EVALUATION OF THE UNCERTAINTIES IN THE MODELING AND SOURCE DISTRIBUTION FOR PRESSURE VESSEL NEUTRON FLUENCE CALCULATIONS

  • Kim, Yong-Il (Korea Power Engineering Company, Inc., Radiation Safety Analysis Group) ;
  • Hwang, Hae-Ryong (Korea Power Engineering Company, Inc., Radiation Safety Analysis Group)
  • 발행 : 2001.09.30

초록

The uncertainties associated with fluence calculation at the pressure vessel have been evaluated for the Korean Next Generation Reactor, APR1400. To obtain uncertainties, sensitivity analyses were performed for each of the parameters important to calculated fast neutron fluence.

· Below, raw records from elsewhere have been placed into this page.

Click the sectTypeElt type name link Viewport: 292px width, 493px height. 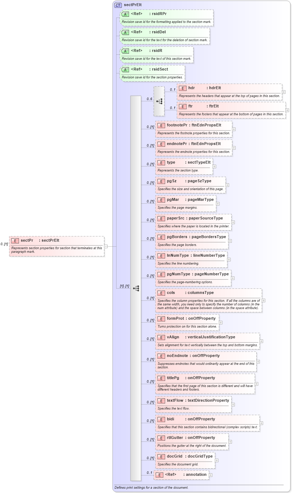pos(198,162)
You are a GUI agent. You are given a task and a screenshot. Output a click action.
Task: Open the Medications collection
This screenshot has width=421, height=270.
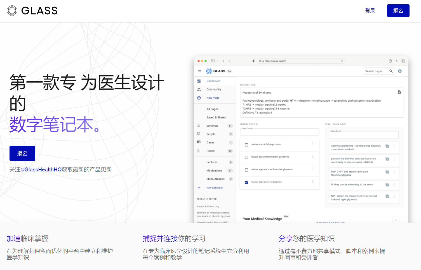tap(214, 170)
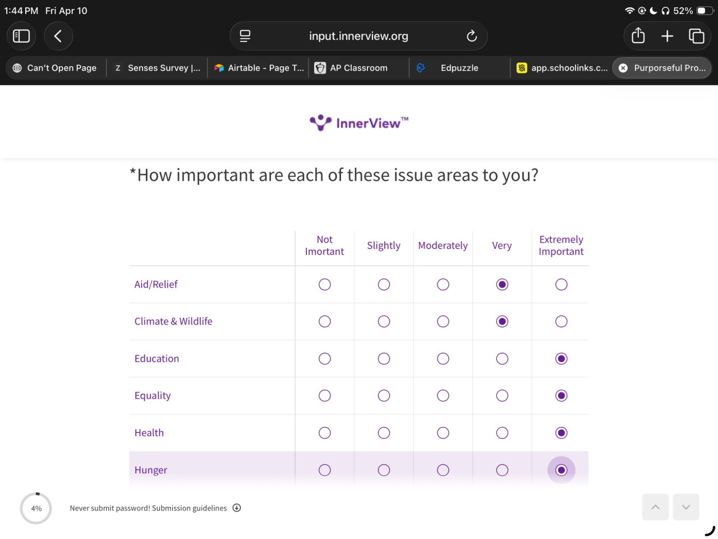718x539 pixels.
Task: Choose Very for Education
Action: tap(502, 359)
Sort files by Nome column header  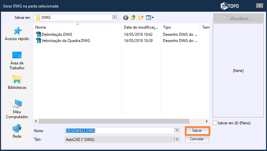click(41, 27)
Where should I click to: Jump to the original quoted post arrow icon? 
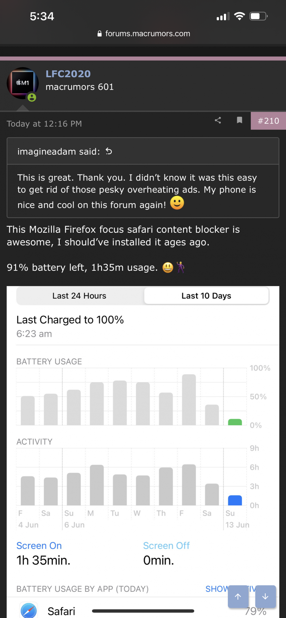(109, 151)
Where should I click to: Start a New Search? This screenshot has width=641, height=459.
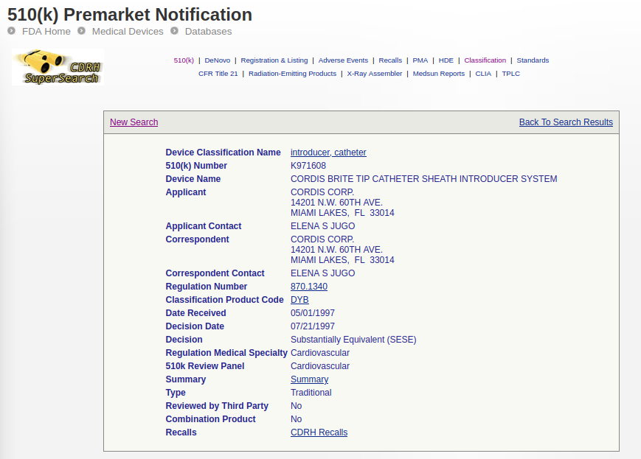click(x=134, y=122)
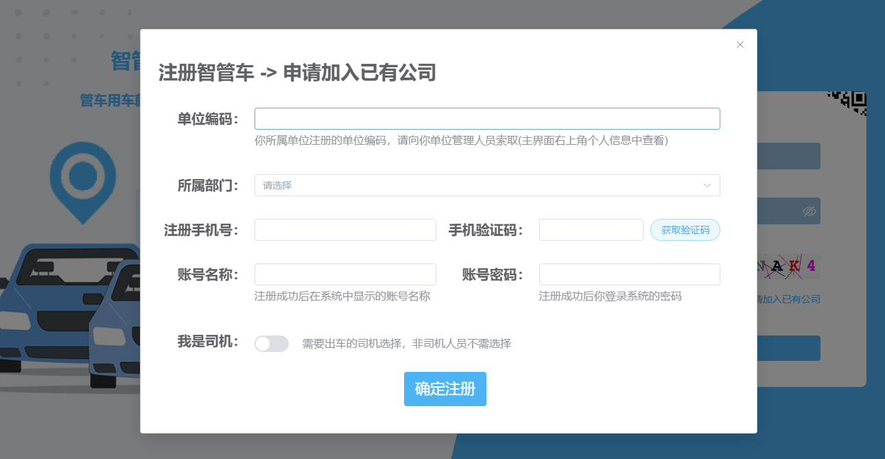The height and width of the screenshot is (459, 885).
Task: Click the QR code login icon
Action: pyautogui.click(x=849, y=102)
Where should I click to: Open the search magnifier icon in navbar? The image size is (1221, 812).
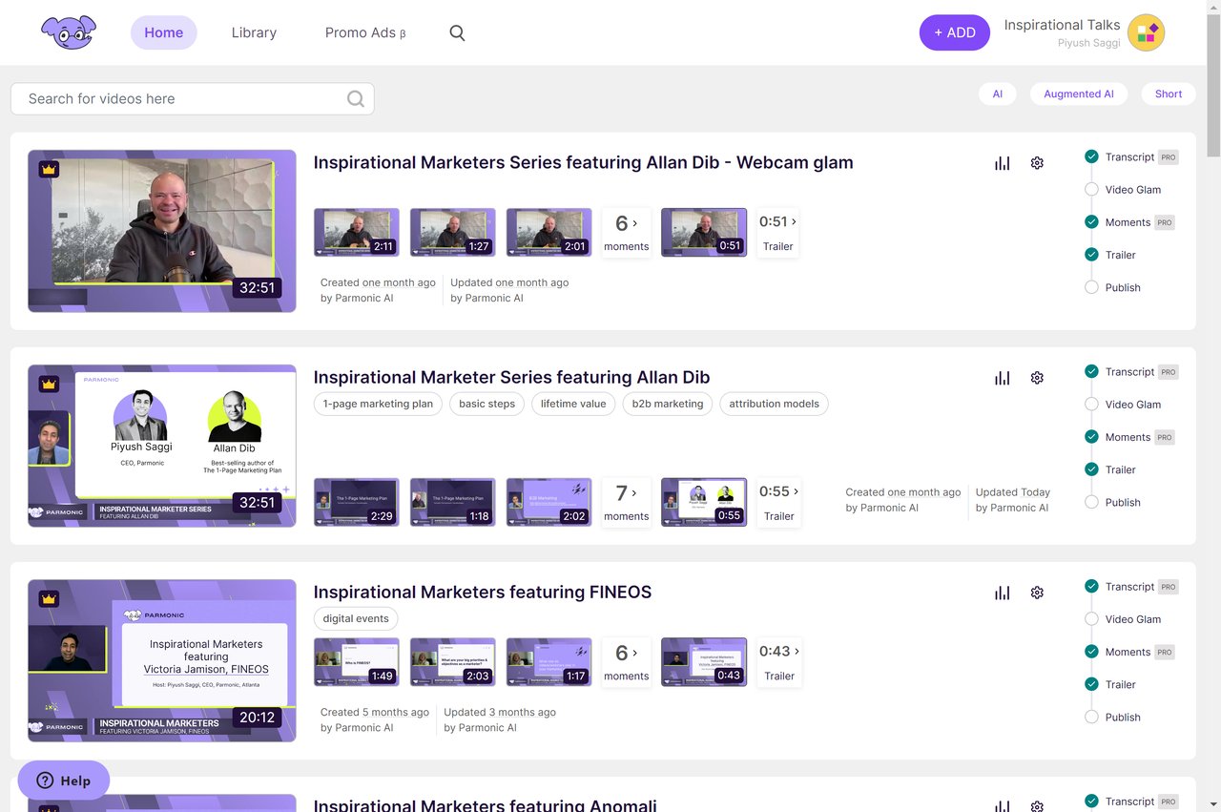(457, 32)

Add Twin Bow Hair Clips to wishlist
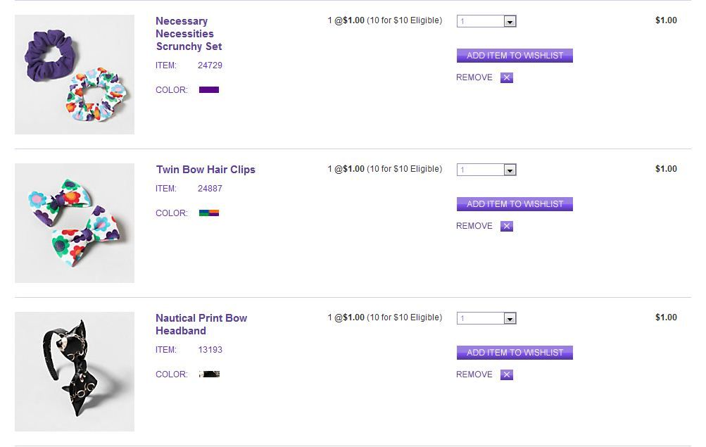click(x=515, y=204)
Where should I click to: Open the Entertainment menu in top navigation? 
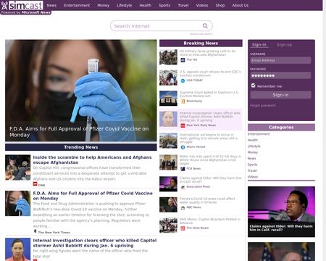coord(77,5)
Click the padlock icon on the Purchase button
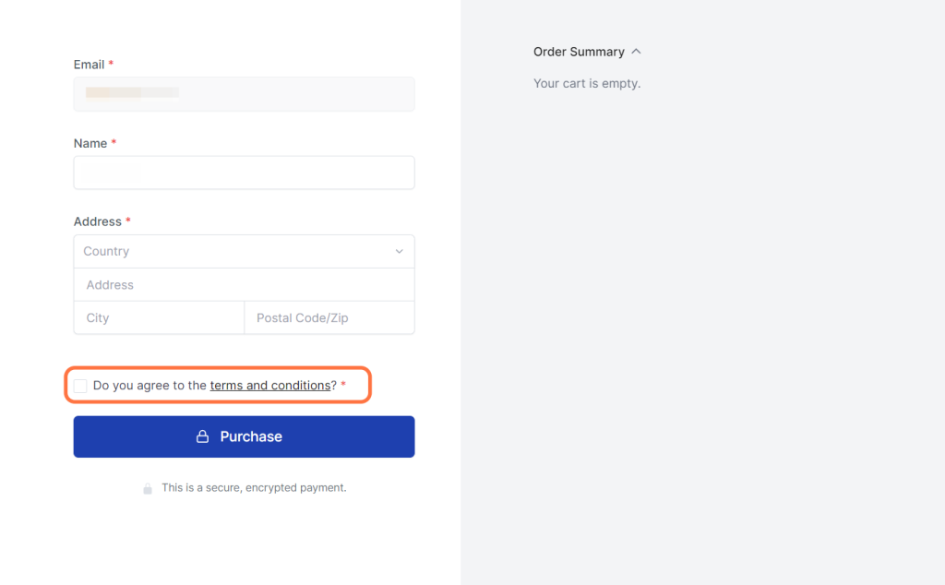Viewport: 945px width, 585px height. pyautogui.click(x=202, y=436)
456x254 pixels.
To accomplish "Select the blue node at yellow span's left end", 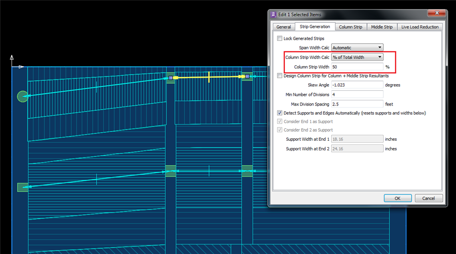I will [x=170, y=77].
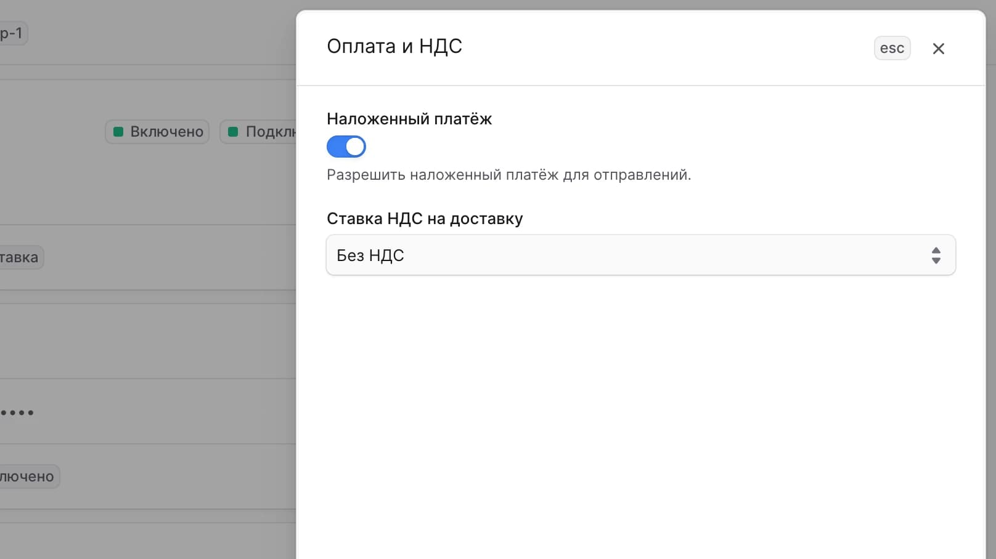Click the Разрешить наложенный платёж description text
996x559 pixels.
pyautogui.click(x=509, y=175)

Among the important parameters to the overall uncertainties, reactor modeling and core neutron source were examined. Mechanical tolerances, composition and density variations in the reactor materials as well as application of $r-{\theta}$ geometry in rectilinear region contribute to uncertainty in the reactor modeling. Depletion and buildup of fissile nuclides, instrument error related to core power level, uncertainty of fuel pin burnup, and variation of long-term axial peaking factors are main contributors to the core neutron source uncertainty. The sensitivity analyses have shown that the uncertainty in the fluence calculation at the reactor pressure vessel is +12%.